I've always been unhappy with my stomach - basically it sticks out too much imo. I started on my weight loss journey in 2007 when I was 12 stones 11lbs and had taken a month to recover from a chest infection. My knees and back ached every so often, and I was starting to get acid reflux at night. I couldn't remember the last time I exercised. I gradually introduced exercise and eating more healthily. I was size 16 and I've managed to get in to size 8 at Next since changing my lifestyle.

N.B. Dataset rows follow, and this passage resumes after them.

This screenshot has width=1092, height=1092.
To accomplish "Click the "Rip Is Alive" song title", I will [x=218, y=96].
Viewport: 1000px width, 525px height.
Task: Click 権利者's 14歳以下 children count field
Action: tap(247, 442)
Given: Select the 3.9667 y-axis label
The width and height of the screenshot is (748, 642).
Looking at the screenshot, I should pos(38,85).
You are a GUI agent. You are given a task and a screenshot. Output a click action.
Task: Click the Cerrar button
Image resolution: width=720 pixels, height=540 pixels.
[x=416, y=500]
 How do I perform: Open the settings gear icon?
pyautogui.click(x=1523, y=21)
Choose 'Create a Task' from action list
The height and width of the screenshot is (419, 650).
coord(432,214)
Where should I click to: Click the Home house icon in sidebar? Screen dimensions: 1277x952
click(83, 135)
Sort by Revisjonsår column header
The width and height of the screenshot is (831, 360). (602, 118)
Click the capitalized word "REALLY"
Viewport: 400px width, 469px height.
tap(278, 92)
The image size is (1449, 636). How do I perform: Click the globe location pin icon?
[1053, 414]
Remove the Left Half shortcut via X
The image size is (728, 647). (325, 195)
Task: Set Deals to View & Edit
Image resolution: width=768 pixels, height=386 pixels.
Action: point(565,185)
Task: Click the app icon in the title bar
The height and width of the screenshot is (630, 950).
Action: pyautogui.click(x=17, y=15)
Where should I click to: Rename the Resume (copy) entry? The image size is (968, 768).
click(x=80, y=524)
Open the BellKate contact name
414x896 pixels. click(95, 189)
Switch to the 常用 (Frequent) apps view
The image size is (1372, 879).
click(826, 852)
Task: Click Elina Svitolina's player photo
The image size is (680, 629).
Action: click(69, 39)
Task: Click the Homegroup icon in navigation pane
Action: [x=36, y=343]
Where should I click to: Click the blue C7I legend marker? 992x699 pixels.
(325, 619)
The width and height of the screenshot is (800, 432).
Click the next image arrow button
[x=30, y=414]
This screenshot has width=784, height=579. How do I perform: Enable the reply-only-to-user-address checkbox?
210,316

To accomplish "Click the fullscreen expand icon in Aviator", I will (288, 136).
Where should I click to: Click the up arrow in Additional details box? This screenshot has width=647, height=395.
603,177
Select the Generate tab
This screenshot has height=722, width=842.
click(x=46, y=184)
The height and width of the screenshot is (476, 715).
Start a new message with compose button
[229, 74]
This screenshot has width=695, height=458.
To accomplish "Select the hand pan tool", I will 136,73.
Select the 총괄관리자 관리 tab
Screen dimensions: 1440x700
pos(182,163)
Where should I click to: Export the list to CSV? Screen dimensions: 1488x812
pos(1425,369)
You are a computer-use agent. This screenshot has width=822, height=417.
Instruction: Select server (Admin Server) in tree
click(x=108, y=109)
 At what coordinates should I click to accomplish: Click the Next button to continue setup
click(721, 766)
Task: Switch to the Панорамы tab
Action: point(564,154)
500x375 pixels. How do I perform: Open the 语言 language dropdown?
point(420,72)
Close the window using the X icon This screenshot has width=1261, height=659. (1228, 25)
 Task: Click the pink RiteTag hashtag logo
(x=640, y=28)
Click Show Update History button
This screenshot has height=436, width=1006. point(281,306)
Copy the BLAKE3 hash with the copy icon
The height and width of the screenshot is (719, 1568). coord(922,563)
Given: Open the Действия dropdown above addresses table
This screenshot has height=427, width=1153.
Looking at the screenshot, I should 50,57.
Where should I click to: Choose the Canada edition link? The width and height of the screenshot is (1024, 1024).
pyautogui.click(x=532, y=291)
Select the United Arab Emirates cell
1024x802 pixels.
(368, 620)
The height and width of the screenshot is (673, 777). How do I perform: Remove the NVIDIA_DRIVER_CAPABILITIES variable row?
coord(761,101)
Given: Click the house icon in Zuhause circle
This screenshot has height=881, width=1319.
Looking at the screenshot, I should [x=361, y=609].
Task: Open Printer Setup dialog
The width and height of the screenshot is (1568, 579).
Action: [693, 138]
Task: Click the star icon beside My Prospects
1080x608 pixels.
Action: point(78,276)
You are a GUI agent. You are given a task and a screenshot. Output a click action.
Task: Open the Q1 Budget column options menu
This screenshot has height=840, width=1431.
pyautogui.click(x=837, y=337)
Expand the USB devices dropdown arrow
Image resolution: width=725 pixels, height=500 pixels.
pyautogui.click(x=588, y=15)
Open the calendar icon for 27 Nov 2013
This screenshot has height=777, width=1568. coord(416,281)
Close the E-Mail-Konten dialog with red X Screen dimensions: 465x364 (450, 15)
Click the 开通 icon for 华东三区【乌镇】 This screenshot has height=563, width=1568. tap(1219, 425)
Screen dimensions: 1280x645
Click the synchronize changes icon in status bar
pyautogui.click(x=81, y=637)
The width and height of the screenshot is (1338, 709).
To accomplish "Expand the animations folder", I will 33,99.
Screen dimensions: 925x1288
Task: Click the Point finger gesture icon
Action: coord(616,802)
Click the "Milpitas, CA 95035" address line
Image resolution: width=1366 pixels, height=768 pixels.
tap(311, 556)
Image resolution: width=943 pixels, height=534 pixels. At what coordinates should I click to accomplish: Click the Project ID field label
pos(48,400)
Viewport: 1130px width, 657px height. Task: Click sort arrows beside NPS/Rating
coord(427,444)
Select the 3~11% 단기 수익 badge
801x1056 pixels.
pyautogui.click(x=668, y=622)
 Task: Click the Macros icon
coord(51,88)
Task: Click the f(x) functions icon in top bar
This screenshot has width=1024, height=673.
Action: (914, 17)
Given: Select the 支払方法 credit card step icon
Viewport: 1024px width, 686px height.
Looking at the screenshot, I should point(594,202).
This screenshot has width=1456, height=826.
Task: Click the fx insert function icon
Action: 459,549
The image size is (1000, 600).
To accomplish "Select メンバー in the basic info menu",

I ate fairly healthily before 5:2 but a stone had crept on since September as I had to cut down on exercise due to a hip injury. I tend to do exercise dvds at home - Jillian Michaels and Davina McCall are my favourites. I like rebounding on a mini trampoline and using weights (not while using the trampoline). I mix it up as I get bored fairly easily. I also walk regularly in the summer months - often walking part of the way home from work.

I saw the Horizon programme last year and tried 5:2 on my own. I was doing back to back fasting days - Monday & Tuesday. I gave up after 3 weeks. I found it too tough and my bodyfat had gone up according to my scales. (Salter Maxview). When I saw Michael Moseley's posts on Twitter about the book I thought now was the time to start again. I'm more concerned about bodyfat as mine appears to be on the most dangerous part - the stomach. I'm also fascinated by the other long term benefits. And the plan has been backed up by science.

A month on the plan. My results: lost 5lbs, bodyfat down 1.98%age points, lost 1″ from stomach, 1/2″ from hips. Muscle is up by 1.03%age points.

Since the start of the year my chest has reduced by 1.5",thighs by 1" and calves by 1/2". Biceps are unchanged.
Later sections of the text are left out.